───── Information shown ─────

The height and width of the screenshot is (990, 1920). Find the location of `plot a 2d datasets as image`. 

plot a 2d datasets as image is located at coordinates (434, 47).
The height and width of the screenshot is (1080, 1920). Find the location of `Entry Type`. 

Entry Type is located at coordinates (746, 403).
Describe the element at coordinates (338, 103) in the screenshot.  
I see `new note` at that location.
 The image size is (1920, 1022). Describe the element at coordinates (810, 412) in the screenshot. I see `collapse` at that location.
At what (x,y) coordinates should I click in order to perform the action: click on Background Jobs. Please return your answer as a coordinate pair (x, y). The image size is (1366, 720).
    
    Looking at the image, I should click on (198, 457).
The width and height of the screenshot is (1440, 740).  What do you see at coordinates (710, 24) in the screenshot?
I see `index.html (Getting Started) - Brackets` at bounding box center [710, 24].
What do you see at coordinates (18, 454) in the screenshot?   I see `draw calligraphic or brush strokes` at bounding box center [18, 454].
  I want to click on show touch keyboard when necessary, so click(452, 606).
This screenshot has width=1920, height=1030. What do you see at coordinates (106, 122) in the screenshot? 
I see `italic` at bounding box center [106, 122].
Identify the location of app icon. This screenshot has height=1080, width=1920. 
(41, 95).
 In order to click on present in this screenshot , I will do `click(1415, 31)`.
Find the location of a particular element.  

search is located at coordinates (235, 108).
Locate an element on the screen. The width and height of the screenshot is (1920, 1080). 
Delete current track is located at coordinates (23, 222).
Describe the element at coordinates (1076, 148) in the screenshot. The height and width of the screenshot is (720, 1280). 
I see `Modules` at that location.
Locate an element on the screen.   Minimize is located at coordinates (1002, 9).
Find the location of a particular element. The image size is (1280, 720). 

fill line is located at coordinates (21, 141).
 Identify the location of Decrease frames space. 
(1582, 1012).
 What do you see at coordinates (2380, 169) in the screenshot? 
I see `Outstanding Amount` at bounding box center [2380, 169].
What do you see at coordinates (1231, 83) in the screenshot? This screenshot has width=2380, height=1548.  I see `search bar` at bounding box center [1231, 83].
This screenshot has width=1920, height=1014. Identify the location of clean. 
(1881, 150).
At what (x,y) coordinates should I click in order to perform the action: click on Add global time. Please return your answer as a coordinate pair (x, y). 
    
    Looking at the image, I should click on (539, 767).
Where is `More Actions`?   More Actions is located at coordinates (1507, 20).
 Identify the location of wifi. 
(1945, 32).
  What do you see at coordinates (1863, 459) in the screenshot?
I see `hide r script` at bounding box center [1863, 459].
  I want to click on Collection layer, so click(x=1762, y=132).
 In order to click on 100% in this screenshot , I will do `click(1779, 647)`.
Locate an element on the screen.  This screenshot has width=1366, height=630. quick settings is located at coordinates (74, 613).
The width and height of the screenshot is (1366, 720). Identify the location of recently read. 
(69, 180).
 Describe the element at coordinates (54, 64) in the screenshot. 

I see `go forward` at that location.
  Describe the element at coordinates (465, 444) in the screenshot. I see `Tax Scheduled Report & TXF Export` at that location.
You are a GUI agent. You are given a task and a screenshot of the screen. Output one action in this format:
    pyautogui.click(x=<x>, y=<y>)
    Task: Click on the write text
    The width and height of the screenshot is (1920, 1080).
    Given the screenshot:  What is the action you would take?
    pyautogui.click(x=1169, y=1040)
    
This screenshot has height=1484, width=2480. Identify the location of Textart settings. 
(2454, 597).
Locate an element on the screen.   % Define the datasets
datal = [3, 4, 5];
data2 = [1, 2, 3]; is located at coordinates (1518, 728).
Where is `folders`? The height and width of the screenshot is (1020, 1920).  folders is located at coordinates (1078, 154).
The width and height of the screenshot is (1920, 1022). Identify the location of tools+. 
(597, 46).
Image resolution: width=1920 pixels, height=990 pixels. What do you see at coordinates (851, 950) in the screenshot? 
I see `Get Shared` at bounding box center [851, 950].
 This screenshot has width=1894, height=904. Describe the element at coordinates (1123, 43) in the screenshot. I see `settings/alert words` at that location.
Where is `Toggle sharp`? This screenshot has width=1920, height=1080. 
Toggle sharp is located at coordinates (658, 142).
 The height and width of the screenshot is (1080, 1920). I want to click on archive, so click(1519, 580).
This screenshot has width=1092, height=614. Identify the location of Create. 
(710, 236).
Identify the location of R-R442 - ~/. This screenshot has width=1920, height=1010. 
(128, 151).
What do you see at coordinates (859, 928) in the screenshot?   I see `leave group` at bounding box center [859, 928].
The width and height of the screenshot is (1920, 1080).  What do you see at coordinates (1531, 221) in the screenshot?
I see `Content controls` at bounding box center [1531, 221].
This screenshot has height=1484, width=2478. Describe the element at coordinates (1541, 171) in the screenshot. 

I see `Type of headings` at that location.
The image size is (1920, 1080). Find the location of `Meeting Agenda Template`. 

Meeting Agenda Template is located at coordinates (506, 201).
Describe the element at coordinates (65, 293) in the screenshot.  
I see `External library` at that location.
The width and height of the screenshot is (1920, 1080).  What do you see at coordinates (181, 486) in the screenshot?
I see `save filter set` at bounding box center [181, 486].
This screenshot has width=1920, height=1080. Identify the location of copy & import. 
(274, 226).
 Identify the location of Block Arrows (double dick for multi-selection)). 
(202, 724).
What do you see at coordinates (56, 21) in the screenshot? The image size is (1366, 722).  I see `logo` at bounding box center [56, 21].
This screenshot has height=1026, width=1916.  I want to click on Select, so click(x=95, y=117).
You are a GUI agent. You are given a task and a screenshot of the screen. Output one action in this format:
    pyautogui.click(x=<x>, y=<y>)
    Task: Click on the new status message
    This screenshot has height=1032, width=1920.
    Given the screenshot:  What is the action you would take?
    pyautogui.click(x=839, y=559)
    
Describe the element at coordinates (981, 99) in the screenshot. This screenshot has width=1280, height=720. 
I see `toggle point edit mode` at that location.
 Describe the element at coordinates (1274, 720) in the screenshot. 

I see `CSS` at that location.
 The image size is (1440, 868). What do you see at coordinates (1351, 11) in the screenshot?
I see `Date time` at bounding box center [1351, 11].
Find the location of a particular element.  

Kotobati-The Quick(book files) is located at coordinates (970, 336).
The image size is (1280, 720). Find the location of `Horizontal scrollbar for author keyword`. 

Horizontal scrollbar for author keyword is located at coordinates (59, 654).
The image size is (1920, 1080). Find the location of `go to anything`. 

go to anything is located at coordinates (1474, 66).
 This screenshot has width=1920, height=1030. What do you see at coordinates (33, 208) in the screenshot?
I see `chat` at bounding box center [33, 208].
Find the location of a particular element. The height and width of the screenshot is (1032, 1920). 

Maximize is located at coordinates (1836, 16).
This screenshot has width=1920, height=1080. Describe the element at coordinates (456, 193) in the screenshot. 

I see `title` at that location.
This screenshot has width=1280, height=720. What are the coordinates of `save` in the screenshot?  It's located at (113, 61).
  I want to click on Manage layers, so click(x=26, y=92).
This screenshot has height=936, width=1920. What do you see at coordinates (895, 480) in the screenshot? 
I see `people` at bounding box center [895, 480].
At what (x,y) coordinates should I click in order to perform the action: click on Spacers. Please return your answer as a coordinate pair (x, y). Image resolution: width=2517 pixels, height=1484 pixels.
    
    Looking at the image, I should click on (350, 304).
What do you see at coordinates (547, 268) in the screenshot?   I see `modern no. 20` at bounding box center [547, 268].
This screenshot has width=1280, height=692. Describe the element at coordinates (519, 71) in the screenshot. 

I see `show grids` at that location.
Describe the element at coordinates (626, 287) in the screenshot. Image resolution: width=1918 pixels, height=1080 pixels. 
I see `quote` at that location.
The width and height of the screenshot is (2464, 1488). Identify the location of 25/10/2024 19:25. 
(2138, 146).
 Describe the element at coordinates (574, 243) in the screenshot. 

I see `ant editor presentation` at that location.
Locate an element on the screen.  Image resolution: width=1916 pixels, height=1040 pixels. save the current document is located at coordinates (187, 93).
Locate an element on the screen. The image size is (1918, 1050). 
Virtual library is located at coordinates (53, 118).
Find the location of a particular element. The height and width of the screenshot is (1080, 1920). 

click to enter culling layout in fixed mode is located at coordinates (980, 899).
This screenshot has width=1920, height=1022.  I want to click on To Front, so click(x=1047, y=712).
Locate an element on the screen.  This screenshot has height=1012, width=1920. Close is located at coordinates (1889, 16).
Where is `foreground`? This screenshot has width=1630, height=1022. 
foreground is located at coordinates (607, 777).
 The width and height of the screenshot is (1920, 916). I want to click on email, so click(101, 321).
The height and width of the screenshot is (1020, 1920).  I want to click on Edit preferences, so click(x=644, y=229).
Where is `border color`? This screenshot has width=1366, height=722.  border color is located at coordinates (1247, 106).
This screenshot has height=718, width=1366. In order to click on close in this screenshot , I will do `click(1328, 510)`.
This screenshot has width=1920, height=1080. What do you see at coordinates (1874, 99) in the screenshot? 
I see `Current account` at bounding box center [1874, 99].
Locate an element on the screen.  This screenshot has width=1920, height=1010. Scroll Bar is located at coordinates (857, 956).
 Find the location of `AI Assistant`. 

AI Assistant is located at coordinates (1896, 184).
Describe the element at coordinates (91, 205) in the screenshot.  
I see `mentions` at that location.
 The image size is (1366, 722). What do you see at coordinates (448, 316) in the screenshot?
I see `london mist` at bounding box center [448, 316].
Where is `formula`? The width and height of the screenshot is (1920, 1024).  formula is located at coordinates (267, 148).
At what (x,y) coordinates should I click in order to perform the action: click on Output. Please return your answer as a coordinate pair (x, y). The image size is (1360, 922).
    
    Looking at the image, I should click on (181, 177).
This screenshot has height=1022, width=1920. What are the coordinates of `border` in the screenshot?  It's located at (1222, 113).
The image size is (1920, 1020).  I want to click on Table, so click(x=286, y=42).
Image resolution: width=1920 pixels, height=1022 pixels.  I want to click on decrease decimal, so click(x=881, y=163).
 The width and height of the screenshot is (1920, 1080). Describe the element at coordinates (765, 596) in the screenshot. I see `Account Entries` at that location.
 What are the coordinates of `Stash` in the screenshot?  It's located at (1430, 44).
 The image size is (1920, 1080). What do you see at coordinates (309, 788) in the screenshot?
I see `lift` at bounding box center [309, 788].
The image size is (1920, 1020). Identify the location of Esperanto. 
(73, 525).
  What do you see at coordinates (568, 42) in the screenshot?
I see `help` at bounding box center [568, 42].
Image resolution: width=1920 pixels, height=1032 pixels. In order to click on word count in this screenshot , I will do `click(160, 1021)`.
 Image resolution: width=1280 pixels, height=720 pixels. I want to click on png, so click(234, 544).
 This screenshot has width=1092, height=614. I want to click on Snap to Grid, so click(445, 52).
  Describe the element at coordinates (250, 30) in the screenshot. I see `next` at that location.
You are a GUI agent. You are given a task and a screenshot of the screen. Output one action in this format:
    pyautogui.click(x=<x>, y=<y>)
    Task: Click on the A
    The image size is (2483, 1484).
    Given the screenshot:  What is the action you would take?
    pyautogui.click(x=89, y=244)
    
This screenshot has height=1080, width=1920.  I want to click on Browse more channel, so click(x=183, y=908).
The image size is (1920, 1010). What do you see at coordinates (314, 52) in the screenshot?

─────

Your instructions: Find each line in the records above that contains the word "answer" with the same capitalization, and copy those lines.

Solution below:
At what (x,y) coordinates should I click in order to perform the action: click on Background Jobs. Please return your answer as a coordinate pair (x, y). The image size is (1366, 720).
At what (x,y) coordinates should I click in order to perform the action: click on Add global time. Please return your answer as a coordinate pair (x, y). 
At what (x,y) coordinates should I click in order to perform the action: click on Spacers. Please return your answer as a coordinate pair (x, y). Image resolution: width=2517 pixels, height=1484 pixels.
At what (x,y) coordinates should I click in order to perform the action: click on Output. Please return your answer as a coordinate pair (x, y). The image size is (1360, 922).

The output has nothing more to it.